▶ [OBJECTIF 1]:
Les affirmations suivantes concordent-elles avec l'article sur J.-A. Bombardier ? (a) L'auteur a grandi à Montréal. (b) Le véhicule à chenillettes vu à Matane était rouge. (c) Jean-Marie Provost travaillait à CKBL. Pour chacune, répondez par oui ou non et citez mot pour mot le passage qui tranche.

▶ [EXTRAIT DU TEXTE]:
===============

J.-A. Bombardier: notre Henry Ford version nordique


Gilles Proulx
S’il y a un véhicule motorisé parfaitement adapté à notre hiver blanc et rigoureux, c’est bien la motoneige, cette création de Joseph-Armand Bombardier (1907-1964), dont on a du mal à imaginer que, sur le coup, elle a pu paraître incroyable!
Petit gars de la ville, né et élevé à Montréal, je dois confesser que j’ai complètement ignoré qui était ce monsieur Bombardier ou sa motoneige (ou autoneige) avant de sortir de la métropole, à l’âge de 22 ans.
La veille de Noël 1962...
En ville, c’était l’auto ; en région aussi, pendant l’été. Mais aussitôt que l’hiver rendait les routes les plus lointaines impraticables, un autre moyen de locomotion s’imposait... dont les urbains ne soupçonnaient pas l’existence : la Bombardier!
Ma découverte émerveillée de la Bombardier me ramène à une veille de Noël comme aujourd’hui, mais en 1962.
C’était à Matane, chez des hôtes chaleureux et accueillants avec le jeune homme esseulé que j’étais dans cette contrée lointaine, complètement coupé des miens, parce que je faisais mes premiers pas à la radio.
Après la messe et le repas fort copieux, nous étions partis vers la montagne très enneigée à bord d’un véhicule carré et jaune assis sur des chenillettes, d’un genre que je n’avais jamais vu.

Devant mon air ahuri, l’animateur alors bien connu, Jean-Marie Provost, de CKBL, m’avait dit : «Ça, mon cher jeune homme, c’est une Bombardier ! Vous allez voir, avec le temps, comment ce monstre qui ne craint pas la neige ne sera pas un yéti des montagnes, mais un instrument de secours et de loisirs.»
Bref, cet homme qui allait être mon mentor à la radio venait de jouer les devins : nous allions assister bientôt à la fracassante et vrombissante mode de la motoneige, communément appelée ski-doo.
Je ne me doutais pas en prenant place derrière cet engin (dont je ne suis plus certain du modèle) que cet ingénieux véhicule avait été créé trente ans plus tôt par un père de famille endeuillé dont le fils était mort à défaut de pouvoir rapidement le mener à l’hôpital, en raison de la neige...

===============

▶ [OBJECTIF 2]:
Recopiez à l'identique toutes les lignes des entrées, de la première à la dernière, en laissant les images de côté.

▶ [Enregistrements tirés d'un jeu de données]:
===============

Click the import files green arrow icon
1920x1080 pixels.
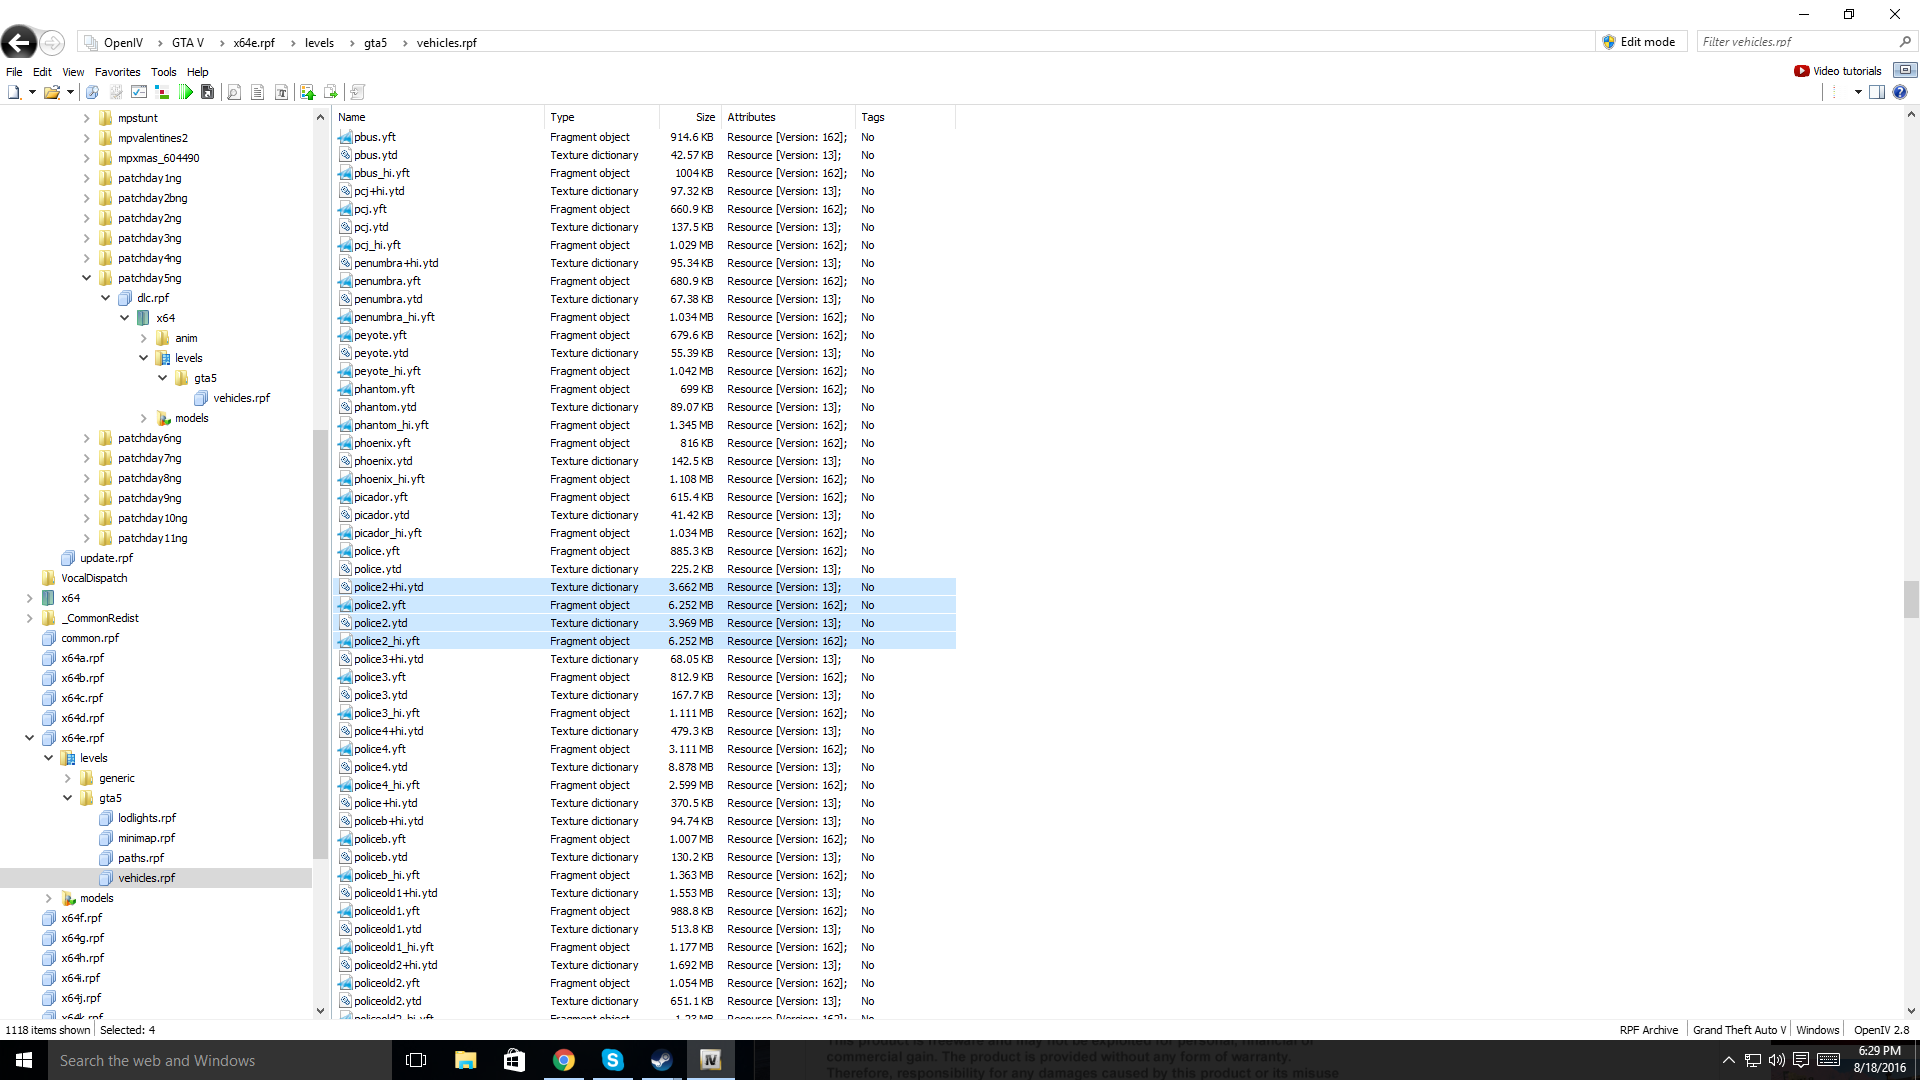[x=307, y=92]
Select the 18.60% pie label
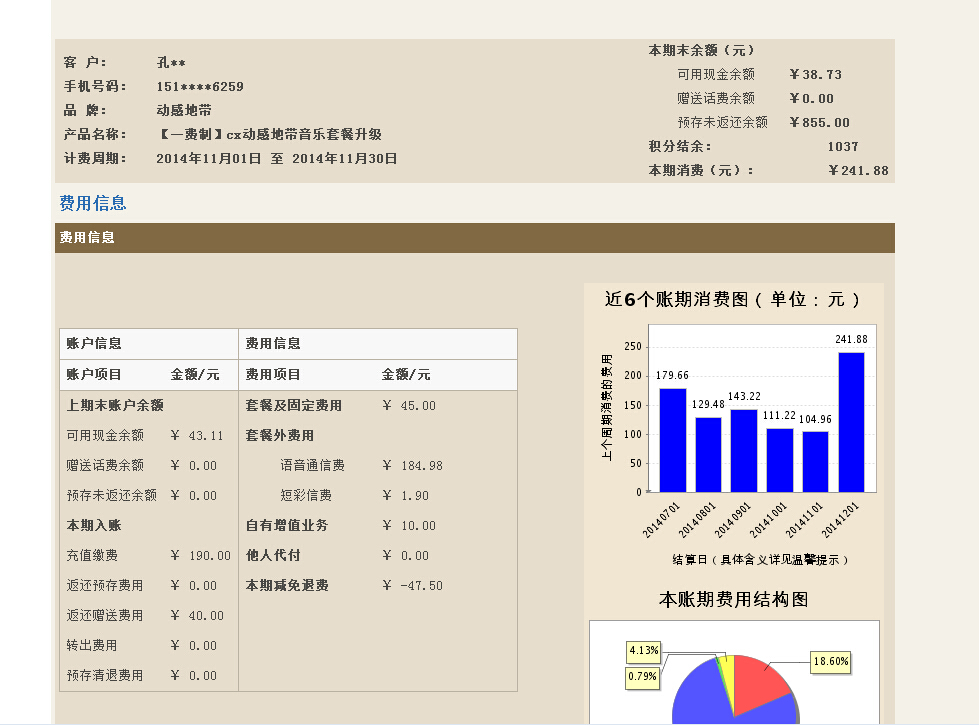This screenshot has height=725, width=979. [830, 661]
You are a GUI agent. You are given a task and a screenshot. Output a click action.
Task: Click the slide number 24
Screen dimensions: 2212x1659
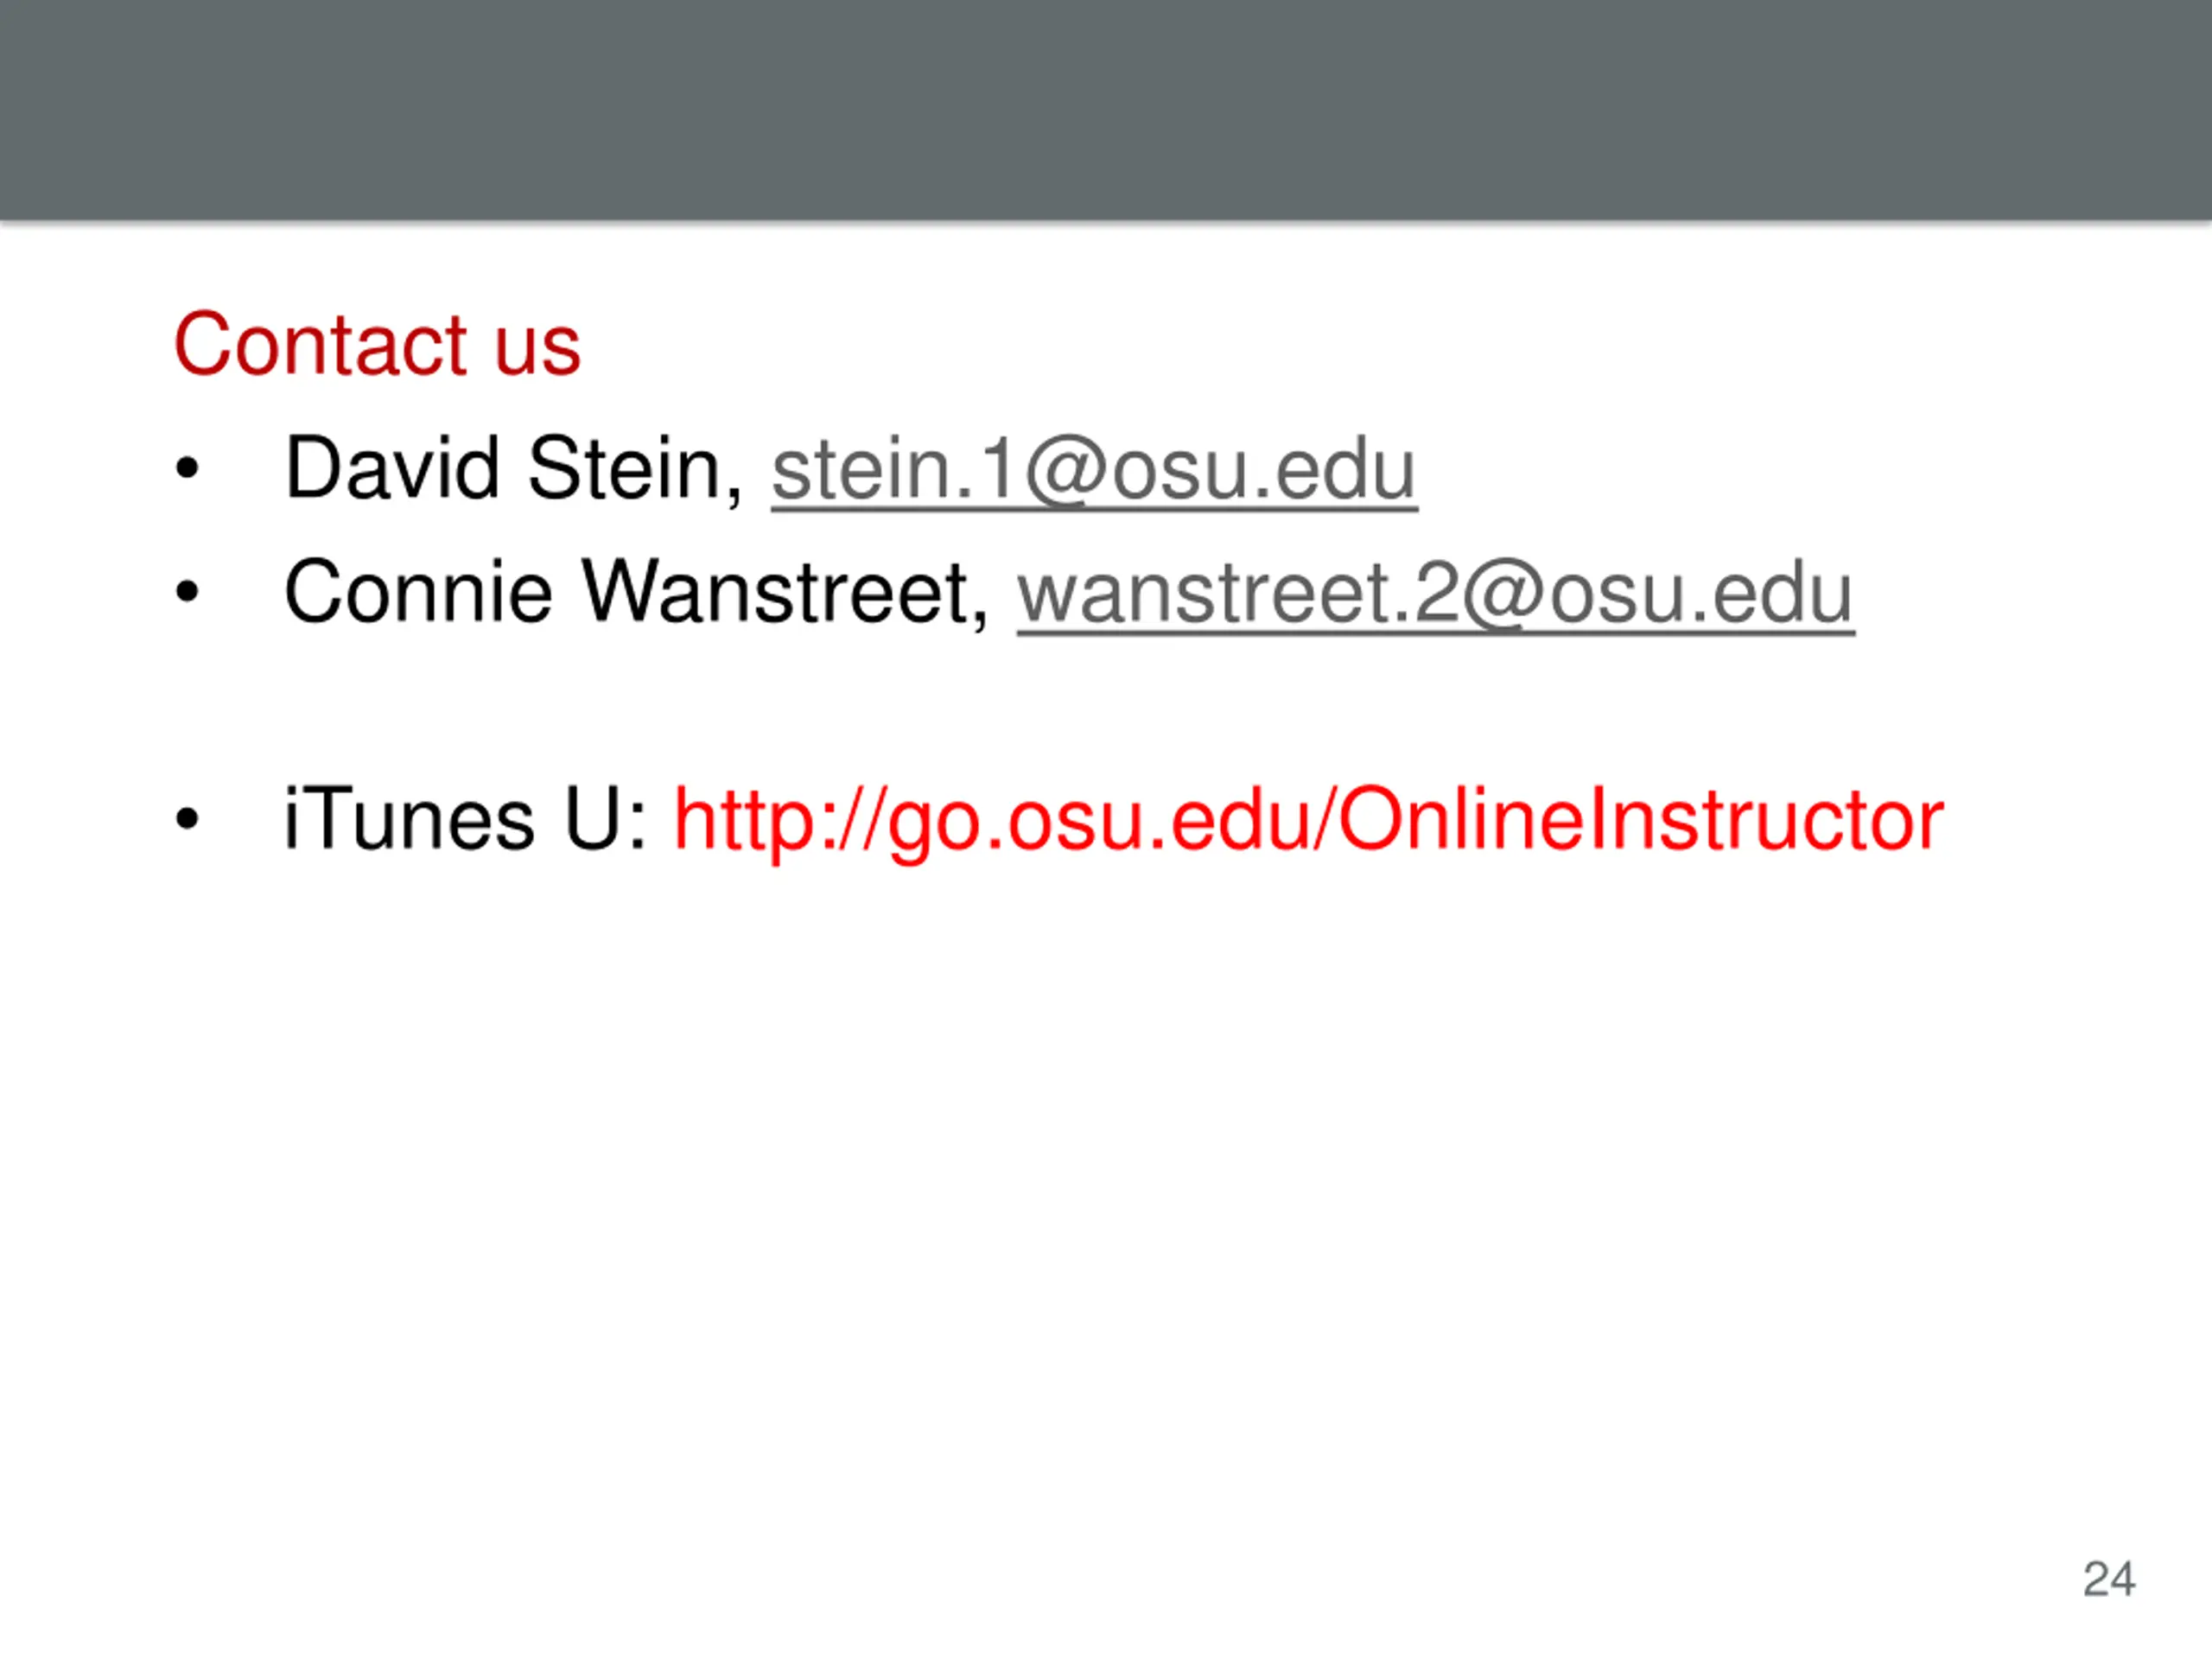click(x=2109, y=1580)
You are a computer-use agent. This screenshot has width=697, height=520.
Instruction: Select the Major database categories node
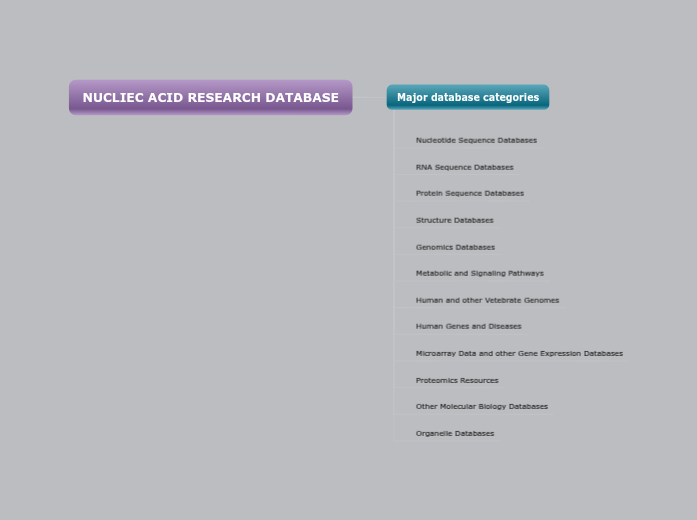pyautogui.click(x=467, y=98)
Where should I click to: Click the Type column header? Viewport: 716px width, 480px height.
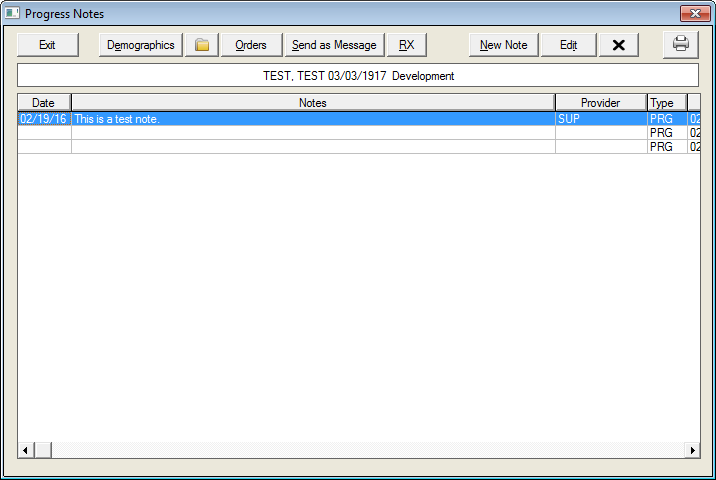(x=662, y=103)
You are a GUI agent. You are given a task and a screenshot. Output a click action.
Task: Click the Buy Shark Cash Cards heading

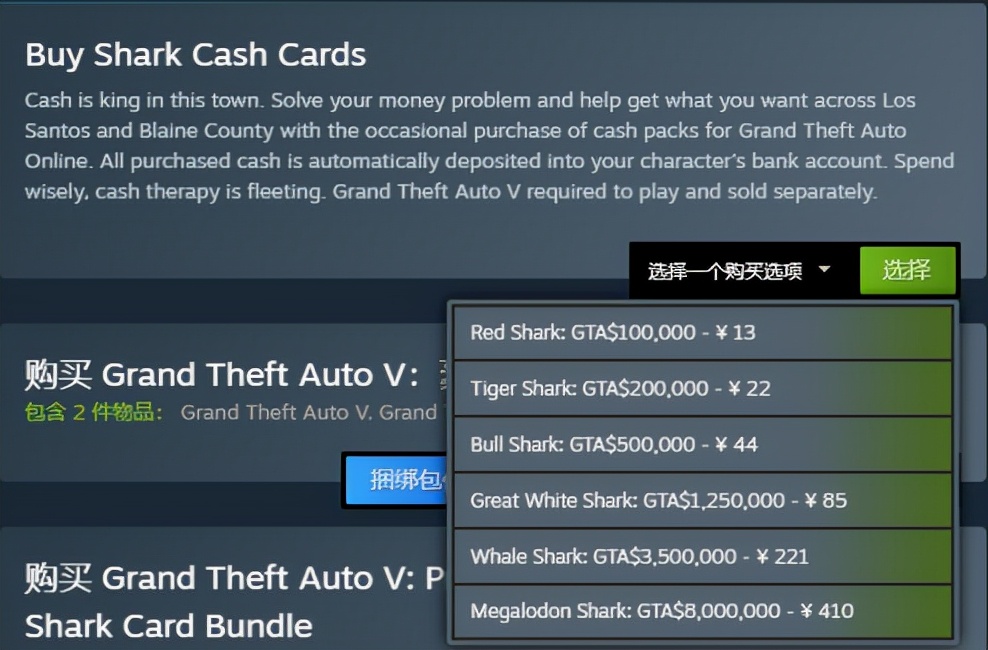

===============

▶ [RÉPONSE 1]:
(a) Oui : « né et élevé à Montréal »
(b) Non : « un véhicule carré et jaune »
(c) Oui : « Jean-Marie Provost, de CKBL »

▶ [RÉPONSE 2]:
Click the import files green arrow icon
1920x1080 pixels.
[x=307, y=92]
Select the 18.60% pie label
This screenshot has height=725, width=979. [830, 661]
You are a GUI agent. You are given a task and a screenshot. Output a click action.
Task: Click the slide number 24
Screen dimensions: 2212x1659
click(x=2109, y=1580)
You are a computer-use agent. This screenshot has width=697, height=520.
Instruction: Select the Major database categories node
pyautogui.click(x=467, y=98)
Where should I click to: Click the Type column header? Viewport: 716px width, 480px height.
(x=662, y=103)
You are a GUI agent. You are given a task and a screenshot. Output a click action.
Task: Click the Buy Shark Cash Cards heading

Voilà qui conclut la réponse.